The initiative seeks to reduce Europe’s dependence on US-controlled payment networks.

Brussels, June 2026. The European Parliament’s Economic and Monetary Affairs Committee has approved its position on the proposed digital euro. The initiative seeks to strengthen Europe’s financial sovereignty and reduce its dependence on foreign payment infrastructure. Visa and Mastercard currently process approximately 61% of card payments across the eurozone. The two US companies also dominate most cross-border card transactions within the region.

The digital euro would be issued and backed by the European Central Bank as a public form of electronic money. It would complement cash and existing banking services rather than replace them. Consumers would access the currency through a dedicated digital wallet provided by banks or authorised payment companies. European authorities are still discussing the maximum amount each person would be permitted to hold.

The system is expected to support both online and offline transactions across the euro area. Its design would include privacy safeguards intended to prevent the European Central Bank from directly identifying individual users through their payment data. Commercial banks and payment providers would manage customer services while the central bank operated the underlying infrastructure. Supporters argue that the digital euro could provide a secure European alternative to privately controlled payment platforms.

The compensation model for banks and payment providers remains one of the most controversial aspects of the proposal. Financial institutions are expected to receive payment for distributing and managing digital euro services. Merchants could benefit from transaction fees lower than those currently charged by major card networks. European institutions must still resolve these financial questions before the legislation can advance toward final approval.

The proposal would also reinforce the legal status of euro banknotes and coins throughout the European Union. Lawmakers maintain that protecting access to cash and developing a public digital payment option should proceed together. Italian legislator Pasquale Tridico described the committee’s decision as a victory for citizens and small businesses. The European Central Bank also welcomed the parliamentary progress and reiterated its support for the legislative package.

China has already introduced the digital yuan, while Russia plans to expand the use of its digital rouble. The United States has followed a different path by abandoning plans for a Federal Reserve digital currency and supporting privately issued stablecoins. Most international stablecoins are denominated in US dollars, potentially reinforcing the dollar’s influence in global payments. European policymakers view the digital euro as a strategic response to this growing monetary and technological competition.
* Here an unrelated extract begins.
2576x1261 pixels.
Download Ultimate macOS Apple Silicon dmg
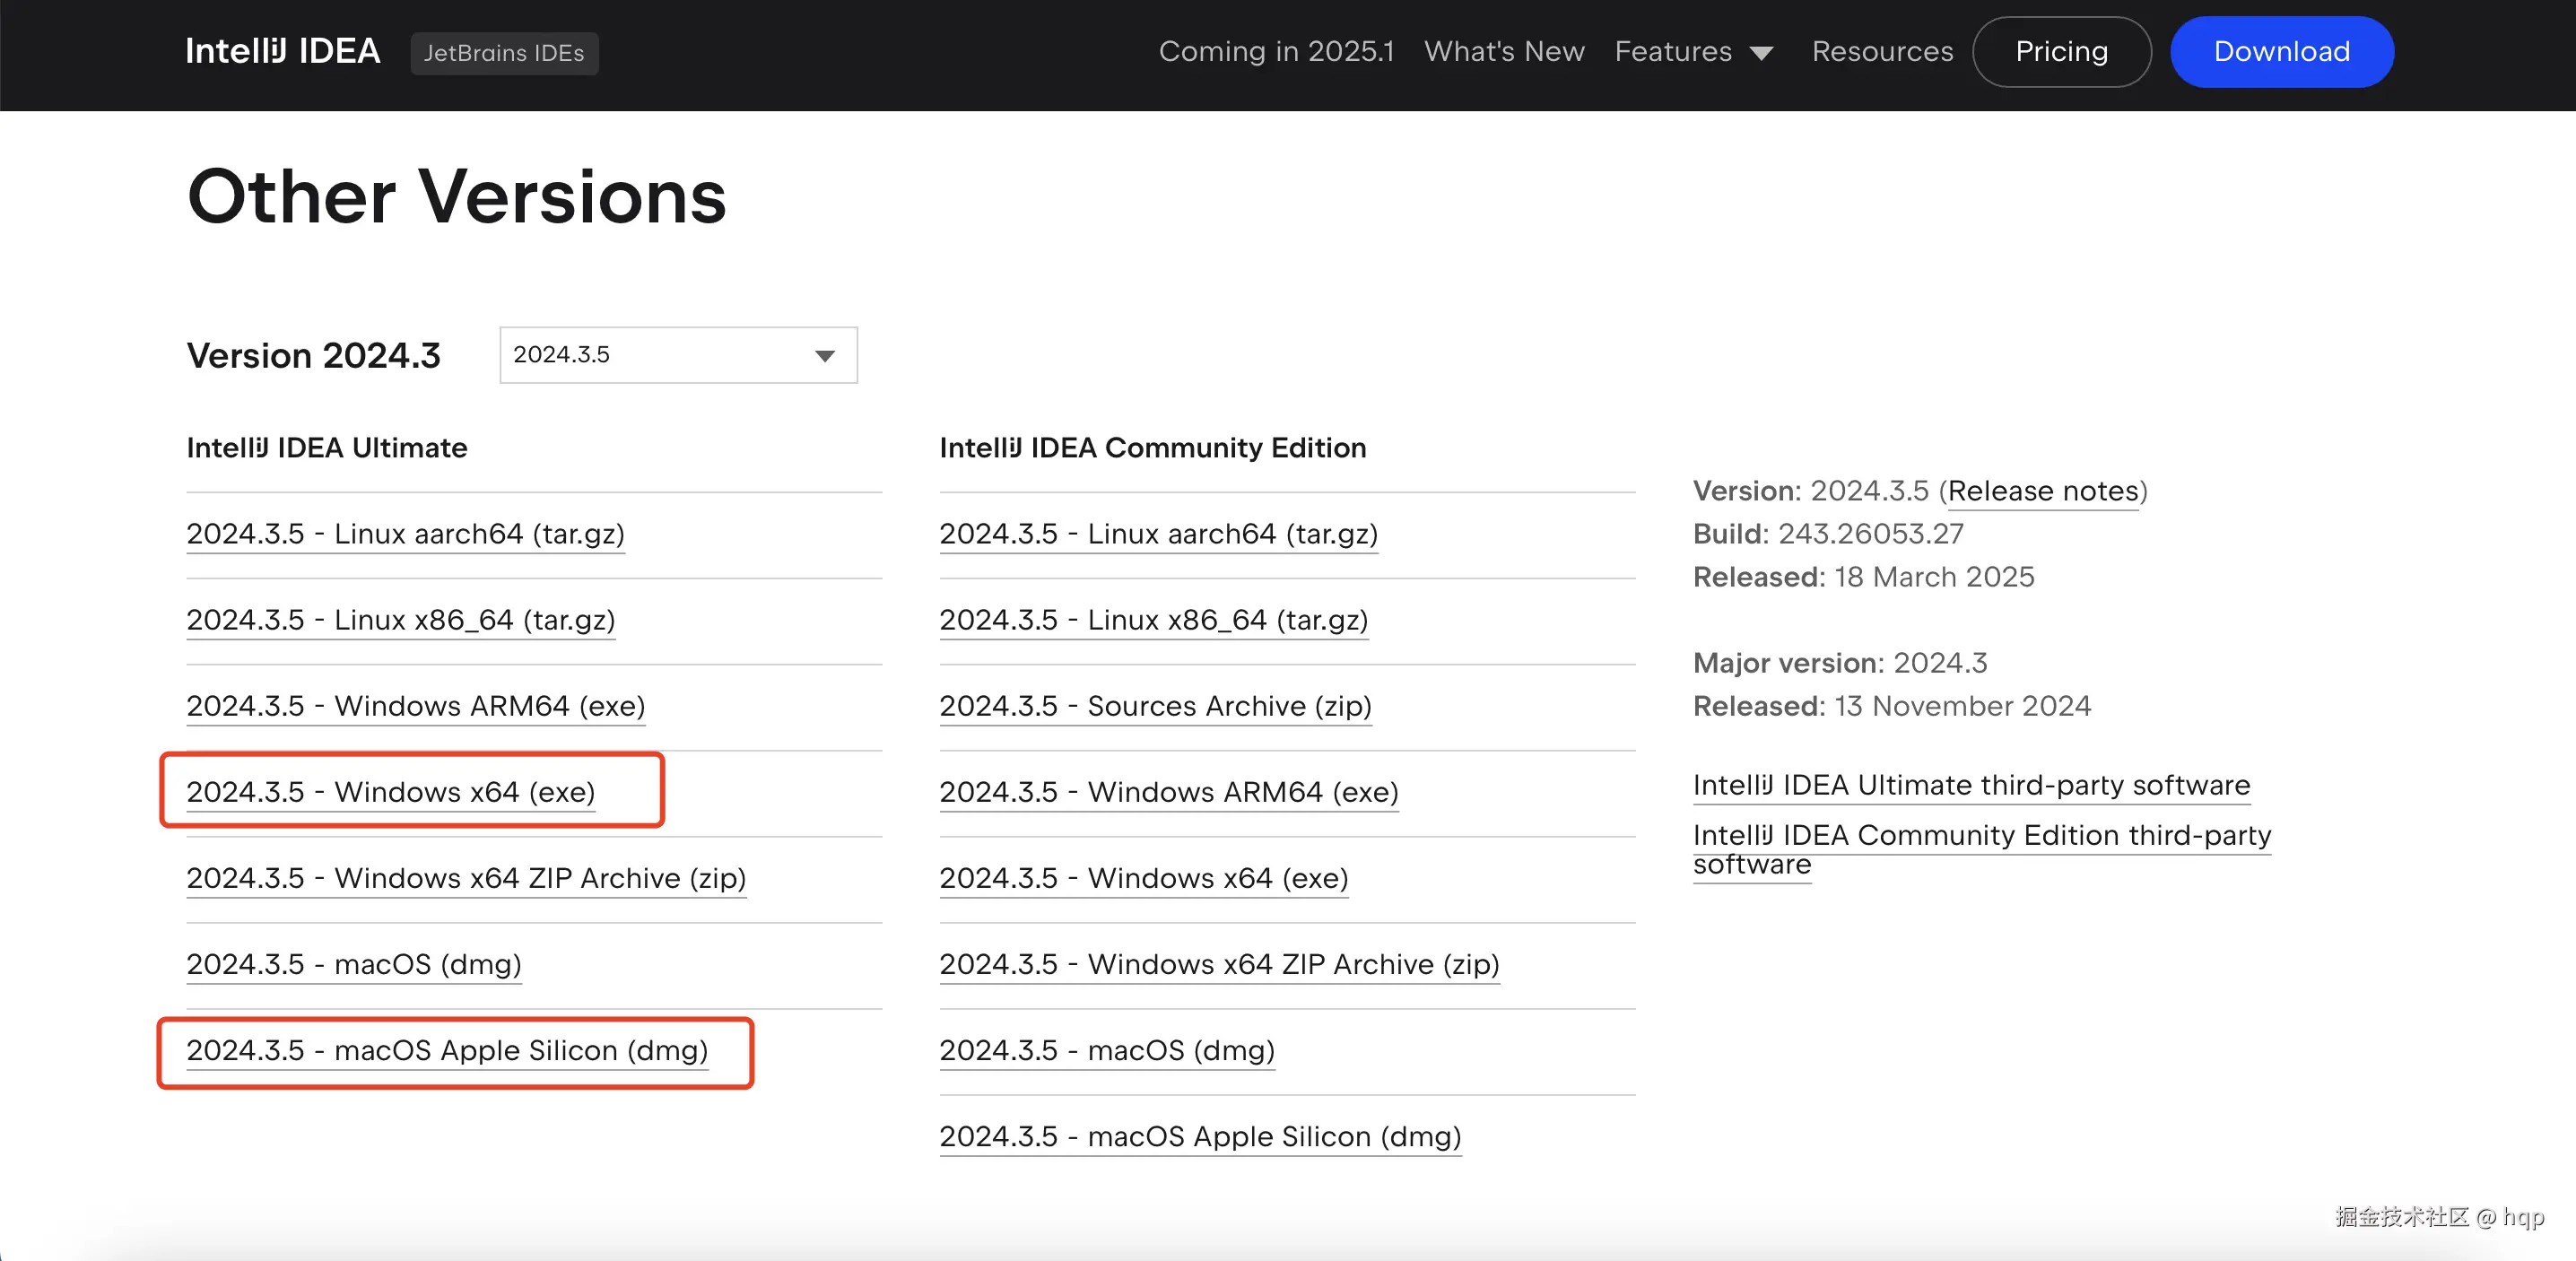pyautogui.click(x=447, y=1050)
The European Parliament is expected to formalise its position during a plenary vote in Strasbourg in early July. Negotiations with the European Union’s 27 member states would begin after parliamentary approval. Lawmakers aim to reach a final political agreement before the end of 2026, although technical and privacy issues remain unresolved. The digital euro is currently expected to become operational in 2029 if the legislative and technological process advances as planned.

For Europe, the digital euro represents a decisive step toward greater financial and technological independence.